- [Work instructions]:
The result should be an exact copy of only the lines from the one with "Image resolution: width=1024" through the last line of the data below, with pictures omitted.

- [Source data]:

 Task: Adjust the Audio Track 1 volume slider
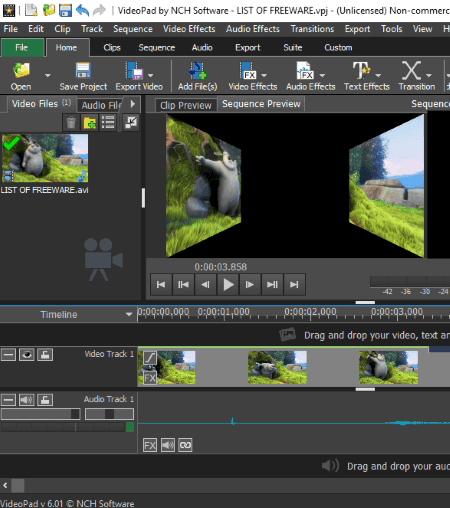pos(41,414)
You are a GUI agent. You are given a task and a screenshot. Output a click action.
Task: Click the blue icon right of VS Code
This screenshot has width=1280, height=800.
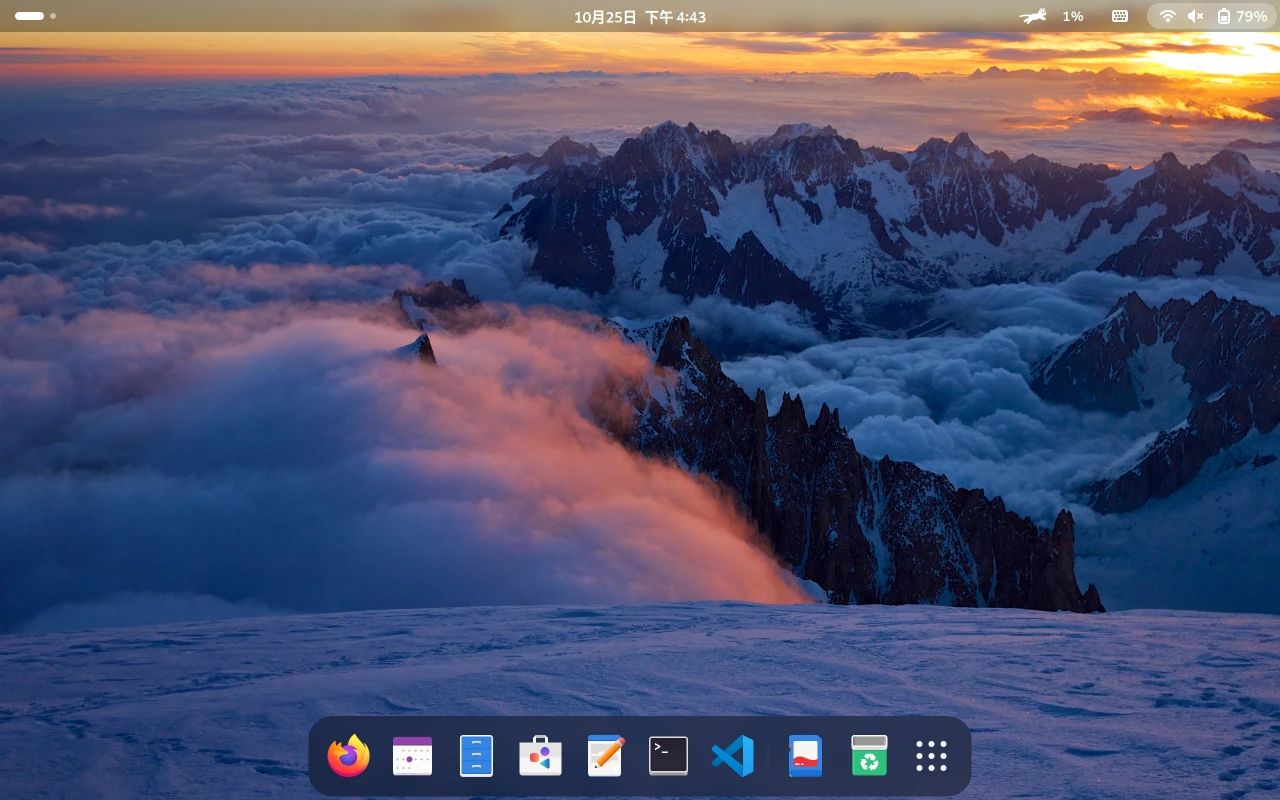(x=805, y=756)
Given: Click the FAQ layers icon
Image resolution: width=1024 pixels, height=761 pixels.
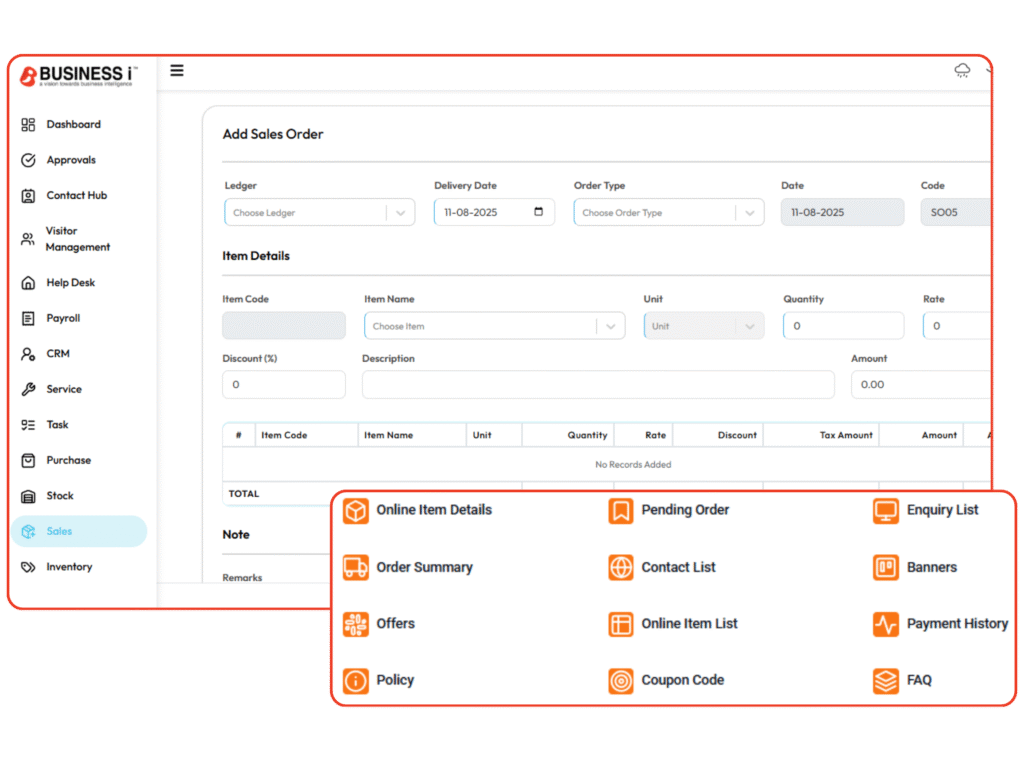Looking at the screenshot, I should pos(886,681).
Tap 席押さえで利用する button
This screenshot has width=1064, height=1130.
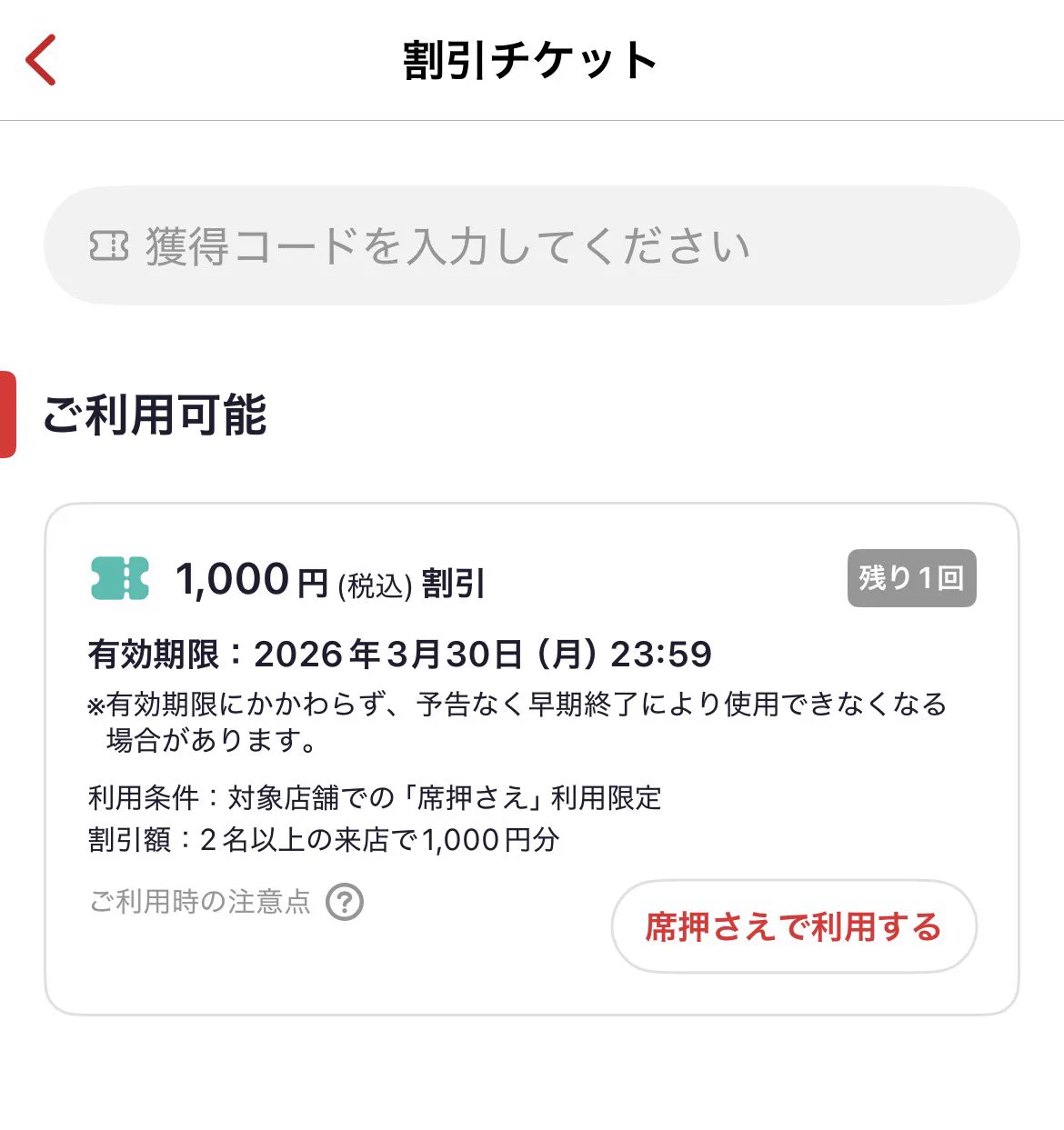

- [Your response]:
Image resolution: width=1024 pixels, height=761 pixels.
Looking at the screenshot, I should pos(886,681).
Tap 席押さえで利用する button
This screenshot has width=1064, height=1130.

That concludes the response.